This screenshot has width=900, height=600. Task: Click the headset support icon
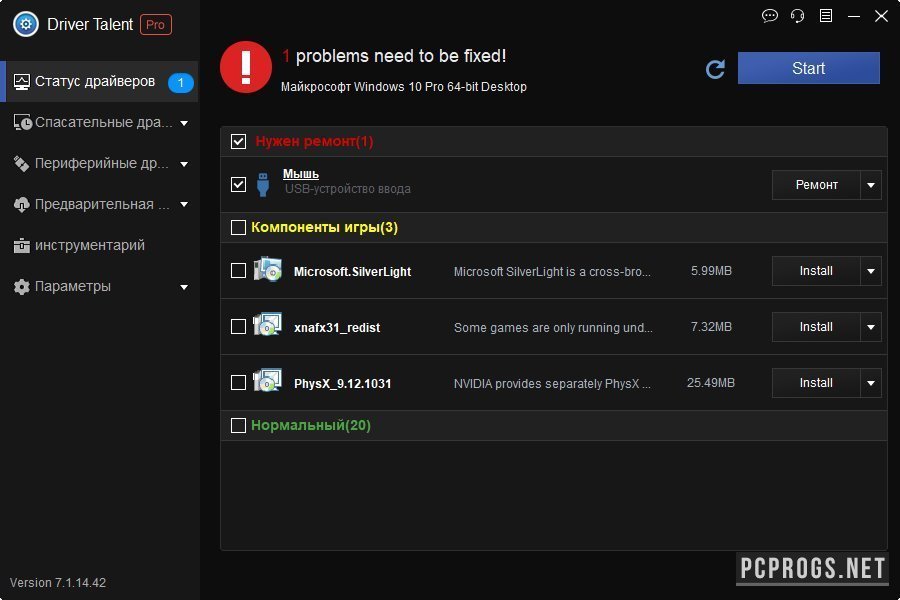click(x=797, y=16)
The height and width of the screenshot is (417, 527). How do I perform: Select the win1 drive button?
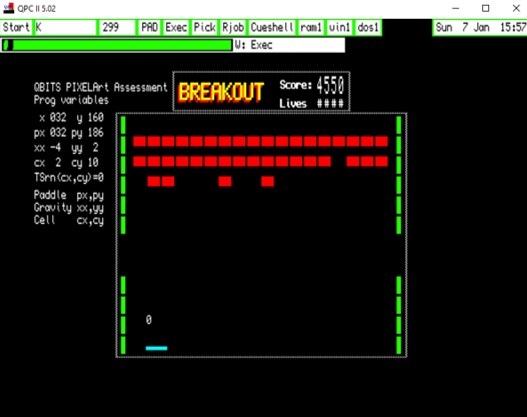point(339,27)
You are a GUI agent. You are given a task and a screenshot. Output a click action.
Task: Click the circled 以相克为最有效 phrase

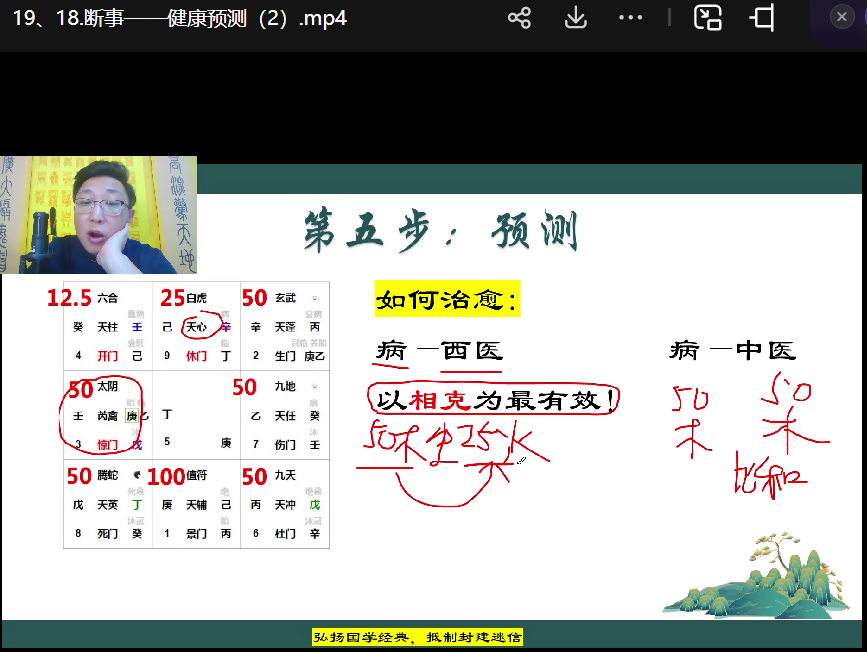[x=495, y=400]
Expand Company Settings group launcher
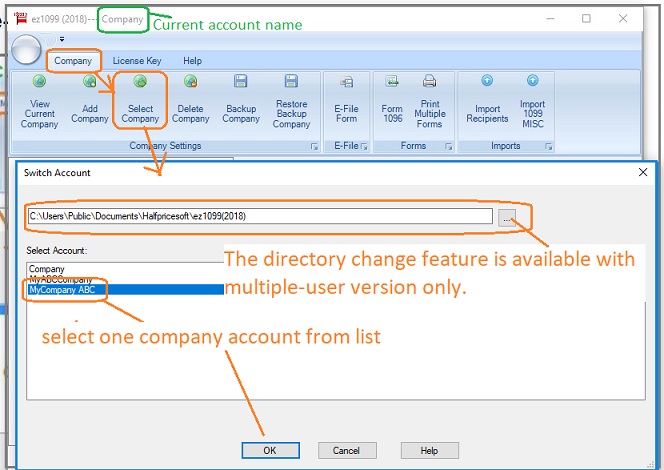The image size is (664, 470). click(314, 147)
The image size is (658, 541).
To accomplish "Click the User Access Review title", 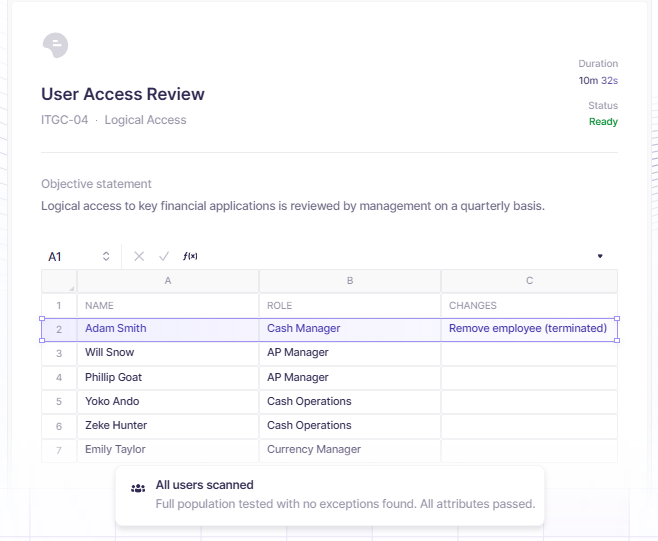I will 123,94.
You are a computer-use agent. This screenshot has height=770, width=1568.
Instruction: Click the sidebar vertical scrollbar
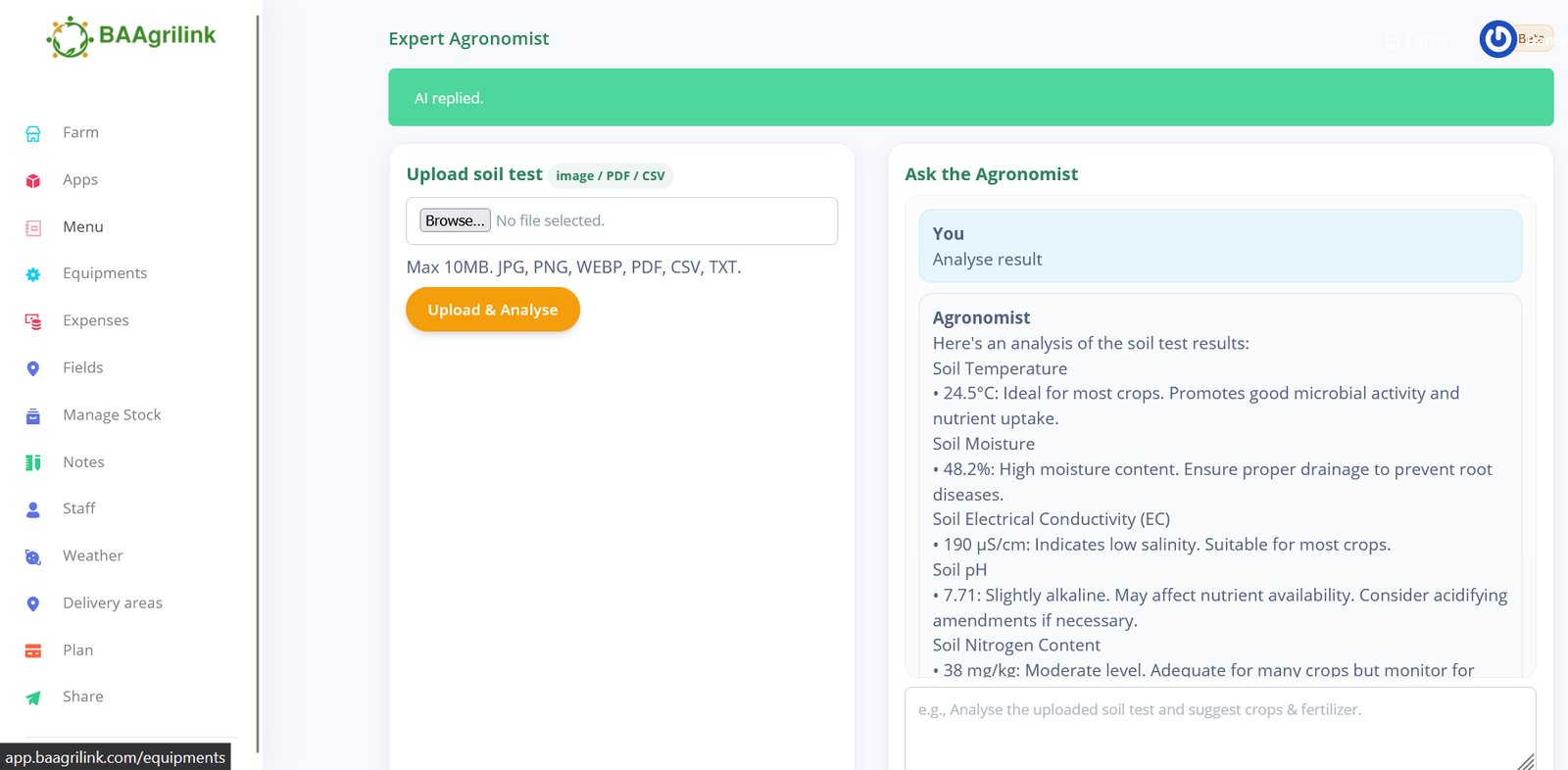click(258, 382)
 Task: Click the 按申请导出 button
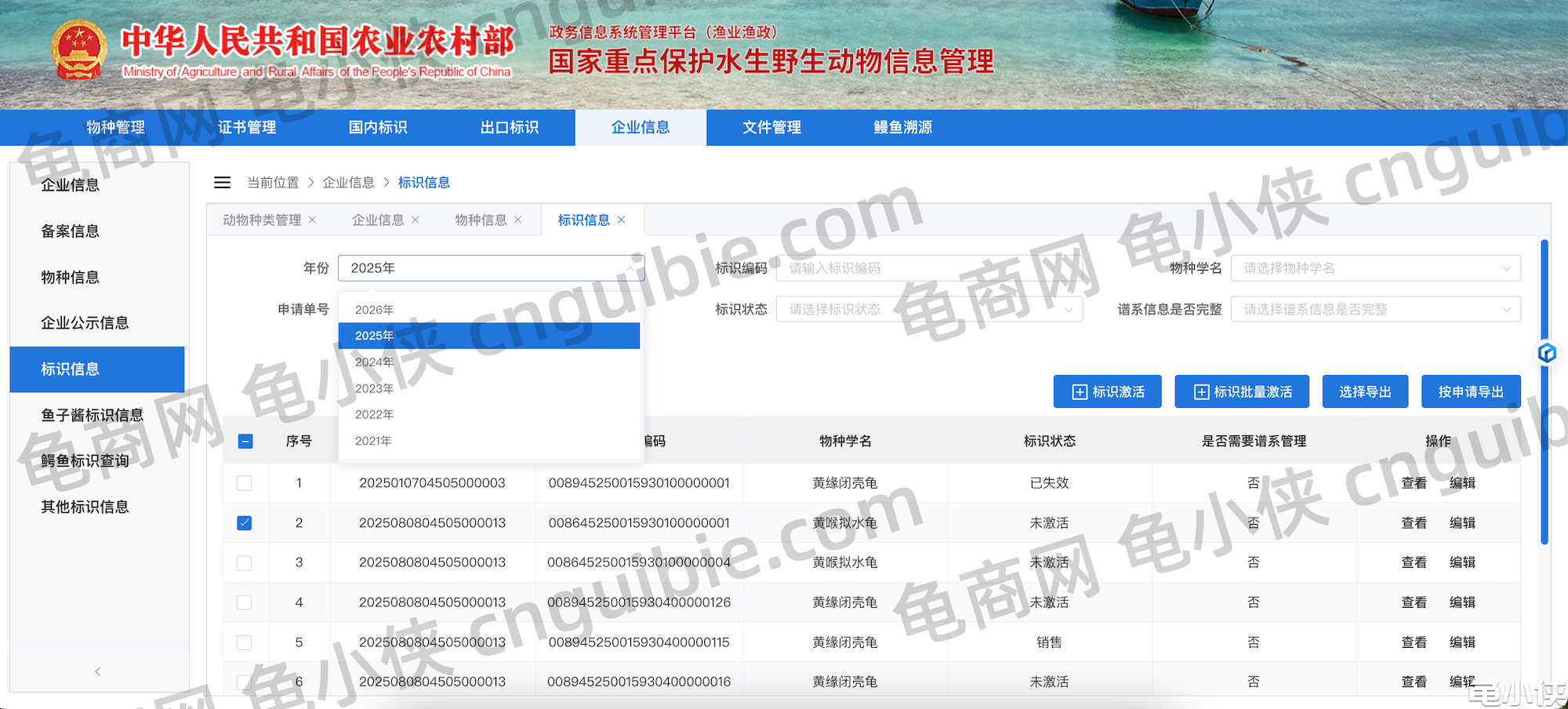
┄┄┄┄┄┄┄┄┄┄┄┄┄┄┄┄┄┄┄┄
**Problem**: Whenever a line in the listing above includes the word "agent", return that line.

**Final answer**:
You are a GUI agent. You are given a task and a screenshot. Output a click action.
You are a computer-use agent. This screenshot has height=770, width=1568.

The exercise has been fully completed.